Un investimento di oltre due milioni di euro. Due anni di ritardo nella consegna dei lavori. Ma adesso ci siamo. Da oggi è attivo il nuovo pronto soccorso dell'ospedale di Cuorgnè. Con due anni di ritardo rispetto al cronoprogramma originale (a causa di diversi problemi con la ditta che si era aggiudicata l’appalto), il nosocomio di riferimento dell’alto Canavese ora può contare sul nuovo reparto.
Oggi a Cuorgnè lavorano 252 operatori: il nosocomio svolge un ruolo strategico per un’area vasta e logisticamente articolata come quella dell’alto Canavese. Circostanze che sono state rimarcate da Saitta come dal direttore dell'Asl, Lorenzo Ardissone, e dal vicesindaco di Cuorgnè, Laura Febbraro.
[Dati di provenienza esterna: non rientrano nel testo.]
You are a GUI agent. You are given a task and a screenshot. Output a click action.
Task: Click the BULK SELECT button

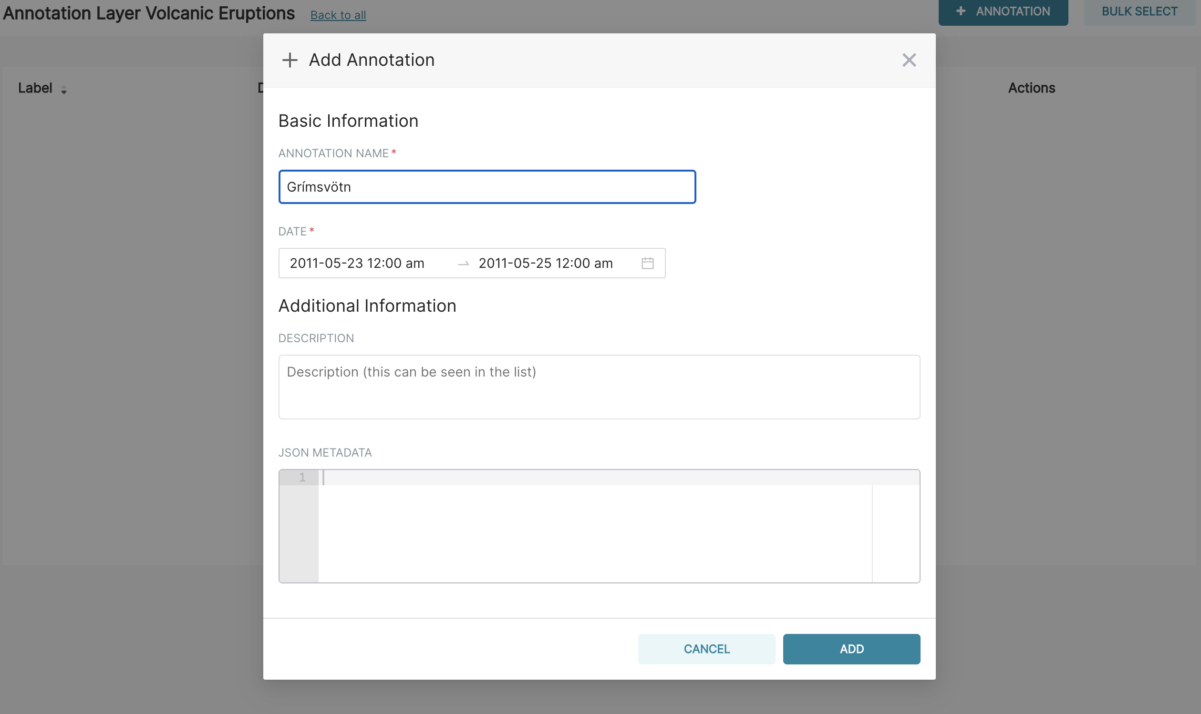click(1138, 12)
«L'ospedale rientra a pieno titolo nella rete come presidio di area disagiata, con un pronto soccorso che conta circa 17000 passaggi all’anno. La ristrutturazione di questo servizio ci permetterà di mettere a disposizione degli operatori una struttura all’avanguardia», ha confermato il direttore generale dell'azienda sanitaria. Un servizio per tutto il territorio. Per quasi due anni il pronto soccorso ha operato nella sede provvisoria del piano seminterrato, con notevoli disagi e criticità per dipendenti e (soprattutto) pazienti. Assente l'annunciato assessore Saitta. Regione rappresentata dall'assessore Pentenero.